BEGIN GIVEN ENTRIES

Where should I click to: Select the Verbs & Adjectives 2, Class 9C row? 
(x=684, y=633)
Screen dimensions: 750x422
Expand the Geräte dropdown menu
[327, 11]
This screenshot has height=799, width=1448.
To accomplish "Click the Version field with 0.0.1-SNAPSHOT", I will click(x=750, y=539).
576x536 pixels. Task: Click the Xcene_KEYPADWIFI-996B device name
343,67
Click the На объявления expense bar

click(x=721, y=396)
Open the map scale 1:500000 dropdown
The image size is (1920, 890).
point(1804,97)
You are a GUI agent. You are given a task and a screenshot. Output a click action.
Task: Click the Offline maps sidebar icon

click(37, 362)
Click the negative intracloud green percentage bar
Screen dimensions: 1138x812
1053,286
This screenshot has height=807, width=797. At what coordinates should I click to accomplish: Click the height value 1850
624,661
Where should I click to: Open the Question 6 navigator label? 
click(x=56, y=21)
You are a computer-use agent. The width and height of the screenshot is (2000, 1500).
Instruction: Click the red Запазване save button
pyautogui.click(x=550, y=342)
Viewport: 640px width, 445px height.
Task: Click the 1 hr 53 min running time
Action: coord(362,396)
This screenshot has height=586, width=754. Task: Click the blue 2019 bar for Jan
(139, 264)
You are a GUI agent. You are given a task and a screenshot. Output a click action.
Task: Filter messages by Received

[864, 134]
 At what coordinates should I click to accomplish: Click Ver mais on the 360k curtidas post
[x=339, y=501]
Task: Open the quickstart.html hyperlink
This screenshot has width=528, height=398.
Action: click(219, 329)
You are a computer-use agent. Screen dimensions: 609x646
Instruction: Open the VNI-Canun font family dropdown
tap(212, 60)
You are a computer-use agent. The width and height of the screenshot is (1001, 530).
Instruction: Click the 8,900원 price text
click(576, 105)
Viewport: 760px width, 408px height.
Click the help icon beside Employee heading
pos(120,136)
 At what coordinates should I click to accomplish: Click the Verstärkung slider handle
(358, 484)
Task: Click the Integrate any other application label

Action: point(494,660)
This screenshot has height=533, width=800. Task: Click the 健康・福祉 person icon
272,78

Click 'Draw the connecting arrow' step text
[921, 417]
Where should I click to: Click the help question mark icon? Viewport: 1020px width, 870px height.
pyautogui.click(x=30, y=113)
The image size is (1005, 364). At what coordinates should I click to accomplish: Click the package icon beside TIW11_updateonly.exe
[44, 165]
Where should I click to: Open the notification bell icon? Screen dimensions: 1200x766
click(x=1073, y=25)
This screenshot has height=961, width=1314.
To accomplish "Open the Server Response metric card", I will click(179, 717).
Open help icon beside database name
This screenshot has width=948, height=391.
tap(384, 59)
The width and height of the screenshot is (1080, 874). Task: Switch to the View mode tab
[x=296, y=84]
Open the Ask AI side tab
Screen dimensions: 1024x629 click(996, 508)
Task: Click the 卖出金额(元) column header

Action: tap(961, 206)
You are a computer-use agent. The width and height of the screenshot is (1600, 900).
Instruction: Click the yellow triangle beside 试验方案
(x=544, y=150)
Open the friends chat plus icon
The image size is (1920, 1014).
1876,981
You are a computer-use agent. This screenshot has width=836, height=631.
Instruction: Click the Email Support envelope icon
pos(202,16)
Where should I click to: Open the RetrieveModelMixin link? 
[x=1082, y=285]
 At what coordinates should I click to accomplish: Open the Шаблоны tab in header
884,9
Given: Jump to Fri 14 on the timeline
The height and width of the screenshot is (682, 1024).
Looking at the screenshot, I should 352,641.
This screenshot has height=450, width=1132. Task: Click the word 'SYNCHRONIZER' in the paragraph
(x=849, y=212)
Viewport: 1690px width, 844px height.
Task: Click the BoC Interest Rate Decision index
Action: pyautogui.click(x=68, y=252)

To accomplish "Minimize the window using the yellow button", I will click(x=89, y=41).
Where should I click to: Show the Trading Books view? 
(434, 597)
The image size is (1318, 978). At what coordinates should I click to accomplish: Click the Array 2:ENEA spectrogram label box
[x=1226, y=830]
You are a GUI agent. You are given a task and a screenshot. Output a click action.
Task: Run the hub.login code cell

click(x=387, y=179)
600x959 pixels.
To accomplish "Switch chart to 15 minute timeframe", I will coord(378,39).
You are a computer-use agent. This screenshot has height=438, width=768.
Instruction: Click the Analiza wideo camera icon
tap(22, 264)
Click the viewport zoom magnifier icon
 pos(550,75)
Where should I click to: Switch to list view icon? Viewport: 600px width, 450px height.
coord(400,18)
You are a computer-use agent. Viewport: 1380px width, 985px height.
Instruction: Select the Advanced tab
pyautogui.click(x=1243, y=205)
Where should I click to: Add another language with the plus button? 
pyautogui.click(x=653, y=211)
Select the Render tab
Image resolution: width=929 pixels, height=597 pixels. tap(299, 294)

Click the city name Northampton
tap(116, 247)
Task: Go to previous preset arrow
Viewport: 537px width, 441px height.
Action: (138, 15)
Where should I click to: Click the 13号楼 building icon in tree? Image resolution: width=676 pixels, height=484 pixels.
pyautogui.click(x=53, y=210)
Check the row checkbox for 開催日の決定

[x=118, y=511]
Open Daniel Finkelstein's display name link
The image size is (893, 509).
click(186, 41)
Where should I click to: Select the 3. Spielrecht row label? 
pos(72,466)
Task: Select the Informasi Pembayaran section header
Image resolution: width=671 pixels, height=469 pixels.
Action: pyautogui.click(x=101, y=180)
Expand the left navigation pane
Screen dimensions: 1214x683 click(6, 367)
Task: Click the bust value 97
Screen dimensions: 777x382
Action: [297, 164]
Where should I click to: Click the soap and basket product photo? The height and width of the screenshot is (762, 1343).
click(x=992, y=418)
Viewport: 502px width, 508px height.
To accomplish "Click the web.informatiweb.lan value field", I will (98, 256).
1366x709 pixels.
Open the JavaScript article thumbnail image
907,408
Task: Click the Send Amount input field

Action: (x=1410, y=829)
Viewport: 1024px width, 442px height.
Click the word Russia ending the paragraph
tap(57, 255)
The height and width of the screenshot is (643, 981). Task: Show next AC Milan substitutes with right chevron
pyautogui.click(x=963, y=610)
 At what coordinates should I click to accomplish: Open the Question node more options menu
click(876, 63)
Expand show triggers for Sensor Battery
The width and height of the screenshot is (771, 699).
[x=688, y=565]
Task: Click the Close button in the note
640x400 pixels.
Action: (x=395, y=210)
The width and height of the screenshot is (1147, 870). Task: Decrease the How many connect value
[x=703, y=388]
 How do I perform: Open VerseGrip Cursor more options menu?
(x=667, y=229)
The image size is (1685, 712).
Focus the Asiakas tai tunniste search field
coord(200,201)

END GIVEN ENTRIES

- [ABOUT THIS TASK]
Each record must be output word for word.

- [ANSWER TO THE EXERCISE]
Where should I click to: Select the Verbs & Adjectives 2, Class 9C row? 
(x=684, y=633)
Screen dimensions: 750x422
Expand the Geräte dropdown menu
[327, 11]
This screenshot has height=799, width=1448.
To accomplish "Click the Version field with 0.0.1-SNAPSHOT", I will click(x=750, y=539).
576x536 pixels. Task: Click the Xcene_KEYPADWIFI-996B device name
343,67
Click the На объявления expense bar

click(x=721, y=396)
Open the map scale 1:500000 dropdown
The image size is (1920, 890).
point(1804,97)
You are a GUI agent. You are given a task and a screenshot. Output a click action.
Task: Click the Offline maps sidebar icon

click(37, 362)
Click the negative intracloud green percentage bar
Screen dimensions: 1138x812
1053,286
This screenshot has height=807, width=797. At what coordinates should I click to accomplish: Click the height value 1850
624,661
Where should I click to: Open the Question 6 navigator label? 
click(x=56, y=21)
You are a computer-use agent. The width and height of the screenshot is (2000, 1500).
Instruction: Click the red Запазване save button
pyautogui.click(x=550, y=342)
Viewport: 640px width, 445px height.
Task: Click the 1 hr 53 min running time
Action: coord(362,396)
This screenshot has height=586, width=754. Task: Click the blue 2019 bar for Jan
(139, 264)
You are a GUI agent. You are given a task and a screenshot. Output a click action.
Task: Filter messages by Received

[864, 134]
 At what coordinates should I click to accomplish: Click Ver mais on the 360k curtidas post
[x=339, y=501]
Task: Open the quickstart.html hyperlink
This screenshot has width=528, height=398.
Action: click(219, 329)
You are a computer-use agent. Screen dimensions: 609x646
Instruction: Open the VNI-Canun font family dropdown
tap(212, 60)
You are a computer-use agent. The width and height of the screenshot is (1001, 530).
Instruction: Click the 8,900원 price text
click(576, 105)
Viewport: 760px width, 408px height.
Click the help icon beside Employee heading
pos(120,136)
 At what coordinates should I click to accomplish: Click the Verstärkung slider handle
(358, 484)
Task: Click the Integrate any other application label

Action: point(494,660)
This screenshot has height=533, width=800. Task: Click the 健康・福祉 person icon
272,78

Click 'Draw the connecting arrow' step text
[921, 417]
Where should I click to: Click the help question mark icon? Viewport: 1020px width, 870px height.
pyautogui.click(x=30, y=113)
The image size is (1005, 364). At what coordinates should I click to accomplish: Click the package icon beside TIW11_updateonly.exe
[44, 165]
Where should I click to: Open the notification bell icon? Screen dimensions: 1200x766
click(x=1073, y=25)
This screenshot has height=961, width=1314.
To accomplish "Open the Server Response metric card", I will click(179, 717).
Open help icon beside database name
This screenshot has width=948, height=391.
tap(384, 59)
The width and height of the screenshot is (1080, 874). Task: Switch to the View mode tab
[x=296, y=84]
Open the Ask AI side tab
Screen dimensions: 1024x629 click(996, 508)
Task: Click the 卖出金额(元) column header

Action: tap(961, 206)
You are a computer-use agent. The width and height of the screenshot is (1600, 900).
Instruction: Click the yellow triangle beside 试验方案
(x=544, y=150)
Open the friends chat plus icon
The image size is (1920, 1014).
1876,981
You are a computer-use agent. This screenshot has width=836, height=631.
Instruction: Click the Email Support envelope icon
pos(202,16)
Where should I click to: Open the RetrieveModelMixin link? 
[x=1082, y=285]
 At what coordinates should I click to accomplish: Open the Шаблоны tab in header
884,9
Given: Jump to Fri 14 on the timeline
The height and width of the screenshot is (682, 1024).
Looking at the screenshot, I should 352,641.
This screenshot has height=450, width=1132. Task: Click the word 'SYNCHRONIZER' in the paragraph
(x=849, y=212)
Viewport: 1690px width, 844px height.
Task: Click the BoC Interest Rate Decision index
Action: pyautogui.click(x=68, y=252)

To accomplish "Minimize the window using the yellow button", I will click(x=89, y=41).
Where should I click to: Show the Trading Books view? 
(434, 597)
The image size is (1318, 978). At what coordinates should I click to accomplish: Click the Array 2:ENEA spectrogram label box
[x=1226, y=830]
You are a GUI agent. You are given a task and a screenshot. Output a click action.
Task: Run the hub.login code cell

click(x=387, y=179)
600x959 pixels.
To accomplish "Switch chart to 15 minute timeframe", I will coord(378,39).
You are a computer-use agent. This screenshot has height=438, width=768.
Instruction: Click the Analiza wideo camera icon
tap(22, 264)
Click the viewport zoom magnifier icon
 pos(550,75)
Where should I click to: Switch to list view icon? Viewport: 600px width, 450px height.
coord(400,18)
You are a computer-use agent. Viewport: 1380px width, 985px height.
Instruction: Select the Advanced tab
pyautogui.click(x=1243, y=205)
Where should I click to: Add another language with the plus button? 
pyautogui.click(x=653, y=211)
Select the Render tab
Image resolution: width=929 pixels, height=597 pixels. tap(299, 294)

Click the city name Northampton
tap(116, 247)
Task: Go to previous preset arrow
Viewport: 537px width, 441px height.
Action: (138, 15)
Where should I click to: Click the 13号楼 building icon in tree? Image resolution: width=676 pixels, height=484 pixels.
pyautogui.click(x=53, y=210)
Check the row checkbox for 開催日の決定

[x=118, y=511]
Open Daniel Finkelstein's display name link
The image size is (893, 509).
click(186, 41)
Where should I click to: Select the 3. Spielrecht row label? 
pos(72,466)
Task: Select the Informasi Pembayaran section header
Image resolution: width=671 pixels, height=469 pixels.
Action: pyautogui.click(x=101, y=180)
Expand the left navigation pane
Screen dimensions: 1214x683 click(6, 367)
Task: Click the bust value 97
Screen dimensions: 777x382
Action: [297, 164]
Where should I click to: Click the soap and basket product photo? The height and width of the screenshot is (762, 1343).
click(x=992, y=418)
Viewport: 502px width, 508px height.
To accomplish "Click the web.informatiweb.lan value field", I will (98, 256).
1366x709 pixels.
Open the JavaScript article thumbnail image
907,408
Task: Click the Send Amount input field

Action: (x=1410, y=829)
Viewport: 1024px width, 442px height.
Click the word Russia ending the paragraph
tap(57, 255)
The height and width of the screenshot is (643, 981). Task: Show next AC Milan substitutes with right chevron
pyautogui.click(x=963, y=610)
 At what coordinates should I click to accomplish: Open the Question node more options menu
click(876, 63)
Expand show triggers for Sensor Battery
The width and height of the screenshot is (771, 699).
[x=688, y=565]
Task: Click the Close button in the note
640x400 pixels.
Action: (x=395, y=210)
The width and height of the screenshot is (1147, 870). Task: Decrease the How many connect value
[x=703, y=388]
 How do I perform: Open VerseGrip Cursor more options menu?
(x=667, y=229)
The image size is (1685, 712).
Focus the Asiakas tai tunniste search field
coord(200,201)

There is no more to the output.